O ministro Gilmar Mendes, do Supremo Tribunal Federal (STF), concedeu liberdade a Fábio Baena Martin, delegado da Polícia Civil de São Paulo, que estava preso preventivamente no caso envolvendo o delator Vinícius Gritzbach. A decisão, anunciada nesta terça-feira, 31, marca um ponto de inflexão na investigação que apura suspeitas de extorsão e corrupção.

Segundo a Revista Oeste, a ordem judicial revogou a custódia do delegado, que permanecia preso desde dezembro de 2024. Em seu lugar, o ministro impôs um conjunto de medidas cautelares rigorosas. Estas incluem o afastamento imediato do cargo, o uso obrigatório de um dispositivo de monitoramento eletrônico, a proibição de qualquer contato com outros indivíduos sob investigação ou testemunhas, e o pagamento de uma fiança no valor de R$ 100 mil.

A base da decisão de Gilmar Mendes reside na avaliação de que a acusação contra Baena se baseava primariamente na delação de Vinícius Gritzbach, sem evidências concretas e independentes que sustentassem a acusação. O ministro ressaltou a ausência de histórico criminal do delegado e o fato de que a instrução do processo já havia sido concluída.

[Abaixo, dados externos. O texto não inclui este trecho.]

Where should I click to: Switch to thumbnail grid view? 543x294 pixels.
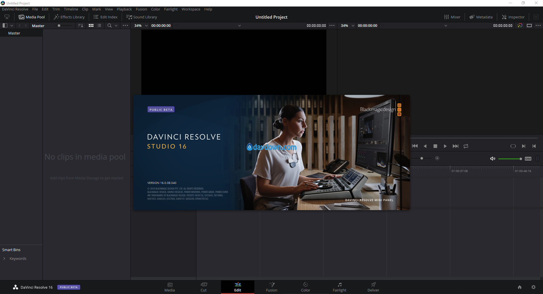(x=91, y=25)
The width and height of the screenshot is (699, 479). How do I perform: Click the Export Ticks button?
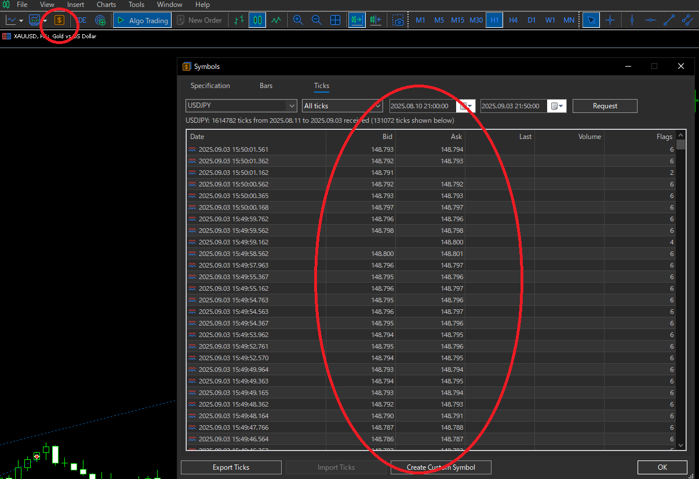click(231, 467)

A investigação original, conduzida pela Polícia Federal em 2024, revelou que Gritzbach, o delator, alegava que Baena e outros policiais exigiam propinas para não envolvê-lo em homicídios relacionados ao Primeiro Comando da Capital (PCC). O caso se intensificou com acusações de que Baena teria solicitado cerca de R$ 40 milhões para não investigar assassinatos de membros do PCC, incluindo Anselmo Becheli Santa Fausta e Antônio Corona Neto, ambos mortos em 2021.

A Revista Oeste detalha que Gritzbach era suspeito de lavagem de dinheiro proveniente do tráfico e, após recusar o pagamento da propina, tornou-se alvo da Polícia Civil. Antes de sua morte, no Aeroporto de Guarulhos, Gritzbach reiterou suas denúncias contra Baena e outros policiais à Corregedoria da Polícia Civil.

A operação que culminou na prisão de Baena e de outros seis indivíduos, além da busca por um agente da Polícia Civil ainda foragido, foi conduzida pela Polícia Federal. Os advogados de Baena, Daniel Leon Bialski e Bruno Borragine, expressaram alívio com a decisão do STF, enfatizando que a liberdade é um direito fundamental e que a prisão automática, sem a devida contemporaneidade e base em provas concretas, é inconstitucional.